Welcome, Argmax!
Foundation models on device.
- Founder: Atila Orhon
- Sector: AI / ML
- Location: San Francisco, CA
The Opportunity
At Salesforce Ventures, we’re optimistic that nearly every enterprise will have deployed AI in production by 2025. Further, we anticipate that as more use cases move to production, inference will dominate AI operating expenses instead of experimentation or training. In turn, the constraints of server-side inference will become more acute, which presents cost, latency, use case, and data privacy limitations.
At the same time, the commodity hardware made available to users via their own devices has never been more capable and performant. We’ve entered a world where user devices can, in many cases, support model inference but, until recently, haved lacked the necessary infrastructure.

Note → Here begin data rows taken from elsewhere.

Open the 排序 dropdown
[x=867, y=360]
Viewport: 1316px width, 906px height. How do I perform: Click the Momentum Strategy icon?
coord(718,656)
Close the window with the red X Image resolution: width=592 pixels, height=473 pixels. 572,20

“On-device LLMs are one of the next frontiers of AI. Shifting the deployment of LLMs directly on devices, customers can enjoy private, fast, and offline generative and agentic AI experiences.” – Shelby Heinecke (Salesforce AI Research)
The Solution
Argmax enables AI developers to seamlessly deploy and run state-of-the-art models and commercial-scale inference workloads directly on user devices. Beginning with open source, Argmax is tackling the blockers preventing on-device from becoming industry standard one by one. Their first release, WhisperKit, provides developers with free and virtually error-free translation and transcription to enable on-device speech recognition. Their second release, DiffusionKit, allows developers to run inference for Diffusion models on device. Both tools greatly simplify AI deployment for developers today and are already utilized by Salesforce and several other enterprises that are developing mobile AI use cases that require supporting on device infrastructure.

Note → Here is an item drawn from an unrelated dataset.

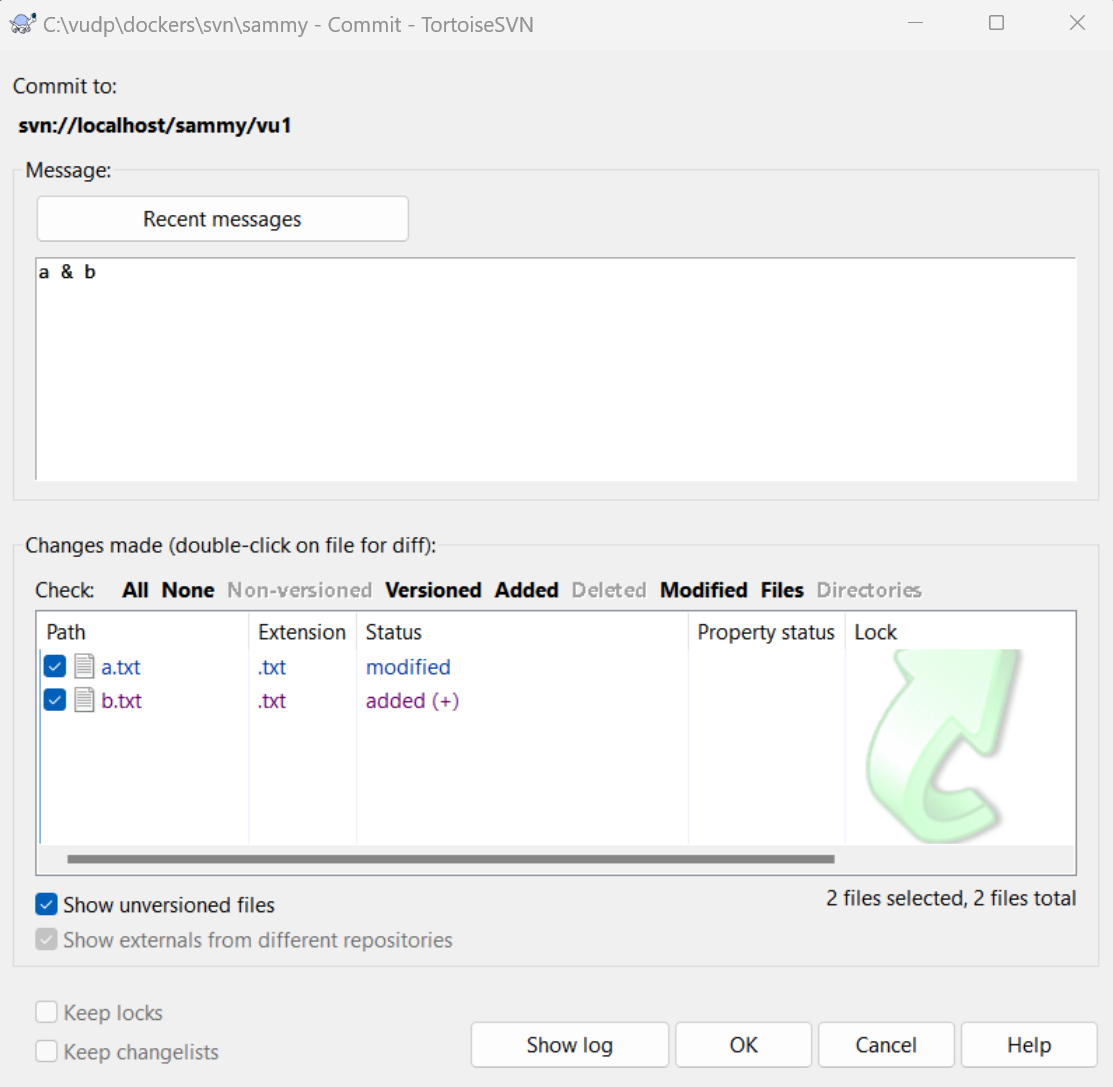Screen dimensions: 1113x1087
Task: Check only Added files link
Action: coord(526,590)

Over time, the Argmax platform will grow to support an ecosystem of large and small models deployed both on the server and on user devices, intelligently routing inference workloads to optimize for latency, privacy, and accuracy.
Why We’re Backing Argmax
The importance of on-device inference may not yet be obvious in a world where many AI use cases are still pre-production. However, at Salesforce, many of our users are mobile-first when in the field, and being able to serve valuable speech-to-text or real-time transcription features directly on device, wherever users are, is critical in the near-term. However, building the infrastructure to broadly support inference across user devices is no easy task, and few teams are equipped to do it.

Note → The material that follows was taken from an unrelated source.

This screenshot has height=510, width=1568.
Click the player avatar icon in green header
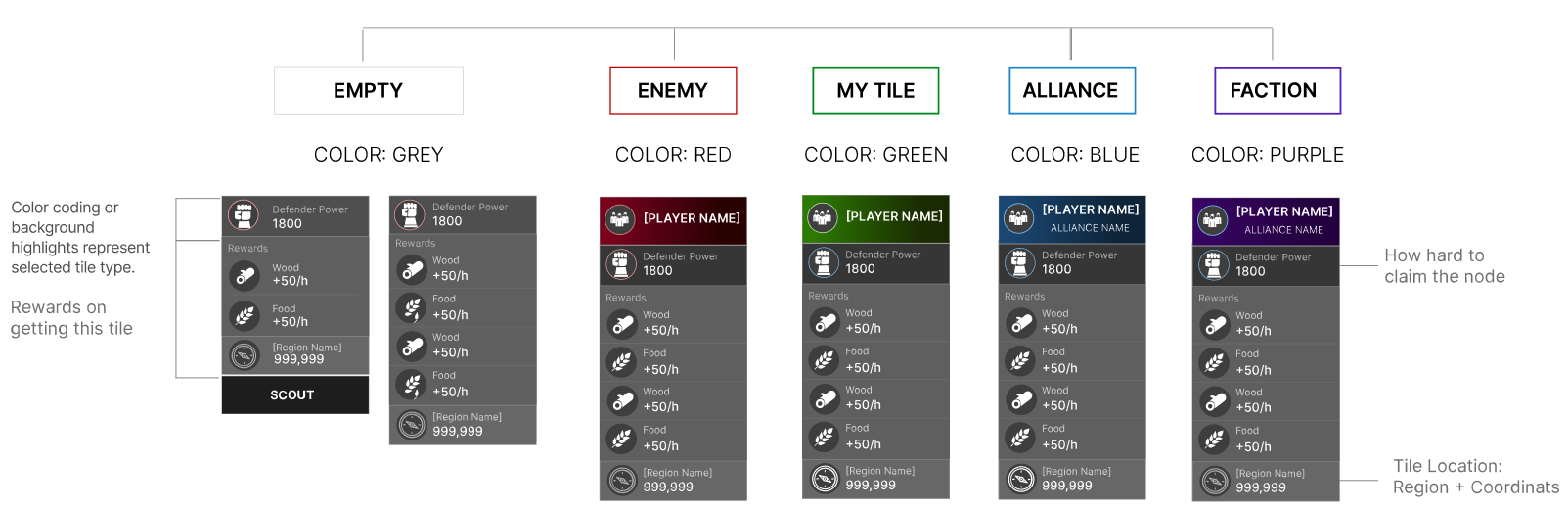[823, 217]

Argmax was founded by CEO Atila Orhon alongside team members Brian Keene, and Zach Nagengast — all of whom greatly contributed to the efficient deployment of AI on device at Apple. This trio brought the developer ecosystem along with them through their open source contributions, including Apple’s Neural Engine Transformers and key architecture contributions to Apple’s Core ML private inference engine. Atila, Brian, and Zach possess an opinionated view on what it will take to make on-device inference the standard, and have assembled an incredible team to carry out their vision.
What’s ahead?
We’re excited to work with Atila and the Argmax team to push the boundaries of what’s possible at the edge and enable an AI experience that is not only lower cost and more performant, but also potentially more personalized and secure. It’s still early innings for AI, but we believe Argmax is incredibly well-positioned to serve as a key piece of infrastructure for the AI-forward enterprise.
We’re also excited for Argmax to be our first investment out of our newly minted $500M AI Fund.
Welcome to Salesforce Ventures, Argmax!